A TEST Valley community leader has warned the public need to stop acting "complacent" towards coronavirus as the number of cases continues to escalate in Test Valley.

According to Government data, the number of confirmed COVID-19 cases totalled 654 on Monday - up from 617 on Monday, September 28.

There was a spike in coronavirus cases on Friday, October 2 which saw 15 people test positive for the deadly bug.

The last time 15 cases were recorded in Test Valley was April 6, with the highest amount peaking at 18 cases on April 22.

An interactive map on the Government's website revealed the highest number of cases from September 26 to October 2 stood at 14 in Chilworth, Nursling and Rownhams.

The map, which uses data from Public Health England, unveiled Romsey Town had three cases in this time, while Romsey Cupernham and Halterworth recorded zero to two.

Now, Cllr Dorothy Baverstock, who represents Romsey Cupernham on Test Valley Borough Council (TVBC), is calling on the public to remain vigilant against the virus, fearing the UK could crash into a "third wave" early next year.

She said: "People are getting very complacent now and everybody needs to think about how they behave towards this virus because it has not gone away.

"We cannot letup now because the Government did say the minute the colder weather arrives the cases will rise and my biggest worry is the figures are starting to reflect that."

Cllr Baverstock added she believes it will be "very hard on health services" if cases continue to rise in line with the flu season, fearing the country could encounter "a third wave" in the spring.

However, deputy leader for TVBC, Cllr Nick Adams-King, said the rising cases are not a cause for concern, claiming there is a low number of people who are in Southampton General Hospital with coronavirus.

He said: "There are still relatively few people in Southampton General Hospital with coronavirus and it is the hospital admissions that I think are more important than the number of positive tests.

"We know most people who get the virus don't need to go to the hospital, so as long as hospitals can cope the number of cases doesn't necessarily concern me."

**EXERCISE**
List every calendar date given as a month and day in the article on coronavirus cases in Test Valley, counting each date once.

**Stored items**
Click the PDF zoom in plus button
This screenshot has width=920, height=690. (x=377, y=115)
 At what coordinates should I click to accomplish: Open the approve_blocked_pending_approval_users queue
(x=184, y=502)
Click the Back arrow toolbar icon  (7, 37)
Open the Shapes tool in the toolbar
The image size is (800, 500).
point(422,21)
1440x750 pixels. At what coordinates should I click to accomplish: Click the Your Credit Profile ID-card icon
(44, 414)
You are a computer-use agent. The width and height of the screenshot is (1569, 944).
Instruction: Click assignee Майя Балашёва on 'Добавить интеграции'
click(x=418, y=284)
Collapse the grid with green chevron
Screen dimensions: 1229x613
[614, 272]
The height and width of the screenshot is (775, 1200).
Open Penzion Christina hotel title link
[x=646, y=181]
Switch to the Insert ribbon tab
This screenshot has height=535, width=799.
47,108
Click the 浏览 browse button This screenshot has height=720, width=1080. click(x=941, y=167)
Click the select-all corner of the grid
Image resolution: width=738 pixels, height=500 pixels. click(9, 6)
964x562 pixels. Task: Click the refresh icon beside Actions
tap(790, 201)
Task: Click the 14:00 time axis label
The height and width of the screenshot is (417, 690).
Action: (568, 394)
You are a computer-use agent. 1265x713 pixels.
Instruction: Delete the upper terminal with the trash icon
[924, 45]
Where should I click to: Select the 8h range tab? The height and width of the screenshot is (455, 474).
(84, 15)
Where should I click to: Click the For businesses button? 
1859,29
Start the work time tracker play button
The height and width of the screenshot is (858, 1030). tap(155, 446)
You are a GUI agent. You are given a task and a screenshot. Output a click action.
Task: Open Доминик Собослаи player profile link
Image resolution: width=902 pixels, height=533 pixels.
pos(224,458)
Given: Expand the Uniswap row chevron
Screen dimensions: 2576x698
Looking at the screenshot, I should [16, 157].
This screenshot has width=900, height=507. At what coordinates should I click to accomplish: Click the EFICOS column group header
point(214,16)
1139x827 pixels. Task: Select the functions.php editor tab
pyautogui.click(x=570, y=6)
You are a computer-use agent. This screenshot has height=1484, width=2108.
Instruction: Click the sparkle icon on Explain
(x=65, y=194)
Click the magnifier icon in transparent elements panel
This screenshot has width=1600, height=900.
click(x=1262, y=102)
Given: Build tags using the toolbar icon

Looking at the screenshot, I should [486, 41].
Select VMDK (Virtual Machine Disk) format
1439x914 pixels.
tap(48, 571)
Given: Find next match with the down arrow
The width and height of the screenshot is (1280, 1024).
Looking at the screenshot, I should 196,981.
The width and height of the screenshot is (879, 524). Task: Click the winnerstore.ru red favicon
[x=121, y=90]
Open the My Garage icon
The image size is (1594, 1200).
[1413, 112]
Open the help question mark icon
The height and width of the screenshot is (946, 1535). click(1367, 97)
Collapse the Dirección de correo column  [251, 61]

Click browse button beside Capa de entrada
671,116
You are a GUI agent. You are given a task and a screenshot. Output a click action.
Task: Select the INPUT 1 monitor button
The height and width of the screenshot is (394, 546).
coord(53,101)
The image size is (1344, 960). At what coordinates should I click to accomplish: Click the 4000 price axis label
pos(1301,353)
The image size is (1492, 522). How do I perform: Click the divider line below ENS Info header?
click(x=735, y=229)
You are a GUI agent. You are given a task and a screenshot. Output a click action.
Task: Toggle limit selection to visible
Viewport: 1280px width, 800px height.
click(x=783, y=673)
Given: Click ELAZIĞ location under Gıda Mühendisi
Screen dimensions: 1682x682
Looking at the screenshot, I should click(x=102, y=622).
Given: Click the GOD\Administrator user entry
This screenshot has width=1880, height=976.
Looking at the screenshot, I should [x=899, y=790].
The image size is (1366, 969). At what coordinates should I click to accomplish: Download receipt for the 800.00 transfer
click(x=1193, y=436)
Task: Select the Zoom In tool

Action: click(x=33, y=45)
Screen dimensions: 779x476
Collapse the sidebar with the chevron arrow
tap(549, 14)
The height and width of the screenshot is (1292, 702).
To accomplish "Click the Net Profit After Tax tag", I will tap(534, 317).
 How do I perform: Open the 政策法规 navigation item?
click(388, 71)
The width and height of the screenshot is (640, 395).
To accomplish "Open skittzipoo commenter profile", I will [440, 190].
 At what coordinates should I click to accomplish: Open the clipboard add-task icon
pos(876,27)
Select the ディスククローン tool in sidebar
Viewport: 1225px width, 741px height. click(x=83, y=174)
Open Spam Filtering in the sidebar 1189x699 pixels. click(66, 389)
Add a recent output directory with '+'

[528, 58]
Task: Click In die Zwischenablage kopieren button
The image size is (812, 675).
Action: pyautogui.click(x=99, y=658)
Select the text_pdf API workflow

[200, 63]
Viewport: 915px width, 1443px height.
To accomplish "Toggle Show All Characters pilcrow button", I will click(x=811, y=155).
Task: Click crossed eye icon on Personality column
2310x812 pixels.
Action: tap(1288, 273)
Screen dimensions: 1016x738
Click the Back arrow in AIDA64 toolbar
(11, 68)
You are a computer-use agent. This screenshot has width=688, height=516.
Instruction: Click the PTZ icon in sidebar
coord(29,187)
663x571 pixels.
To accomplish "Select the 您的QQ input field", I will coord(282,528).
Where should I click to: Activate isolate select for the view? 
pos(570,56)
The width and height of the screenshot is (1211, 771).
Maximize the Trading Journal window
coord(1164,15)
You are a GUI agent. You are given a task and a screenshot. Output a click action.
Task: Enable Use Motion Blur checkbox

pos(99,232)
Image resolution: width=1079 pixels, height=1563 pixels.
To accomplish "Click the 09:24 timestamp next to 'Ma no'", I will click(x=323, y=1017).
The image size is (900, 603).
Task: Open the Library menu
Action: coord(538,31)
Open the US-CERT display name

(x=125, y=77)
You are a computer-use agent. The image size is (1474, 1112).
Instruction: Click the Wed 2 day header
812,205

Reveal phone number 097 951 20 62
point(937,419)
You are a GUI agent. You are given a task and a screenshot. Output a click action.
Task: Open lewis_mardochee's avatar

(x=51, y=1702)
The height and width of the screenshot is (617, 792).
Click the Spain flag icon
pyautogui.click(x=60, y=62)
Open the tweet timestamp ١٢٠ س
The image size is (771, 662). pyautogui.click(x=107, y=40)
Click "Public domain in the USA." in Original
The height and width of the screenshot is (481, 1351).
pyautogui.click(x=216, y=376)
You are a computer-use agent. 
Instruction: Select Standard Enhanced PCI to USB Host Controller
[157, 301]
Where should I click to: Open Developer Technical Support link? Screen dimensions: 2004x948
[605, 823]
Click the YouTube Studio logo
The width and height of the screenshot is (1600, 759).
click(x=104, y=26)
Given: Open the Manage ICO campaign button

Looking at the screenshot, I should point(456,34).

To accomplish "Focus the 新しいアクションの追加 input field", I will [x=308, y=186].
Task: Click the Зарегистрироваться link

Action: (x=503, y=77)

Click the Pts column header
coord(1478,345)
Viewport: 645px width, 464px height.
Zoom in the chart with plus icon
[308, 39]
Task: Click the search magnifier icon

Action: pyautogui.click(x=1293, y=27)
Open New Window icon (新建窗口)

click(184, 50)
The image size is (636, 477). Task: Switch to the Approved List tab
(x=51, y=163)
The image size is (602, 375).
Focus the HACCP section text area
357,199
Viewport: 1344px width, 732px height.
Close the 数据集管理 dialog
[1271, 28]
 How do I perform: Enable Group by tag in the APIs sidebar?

**OUTPUT**
September 28, October 2, April 6, April 22, September 26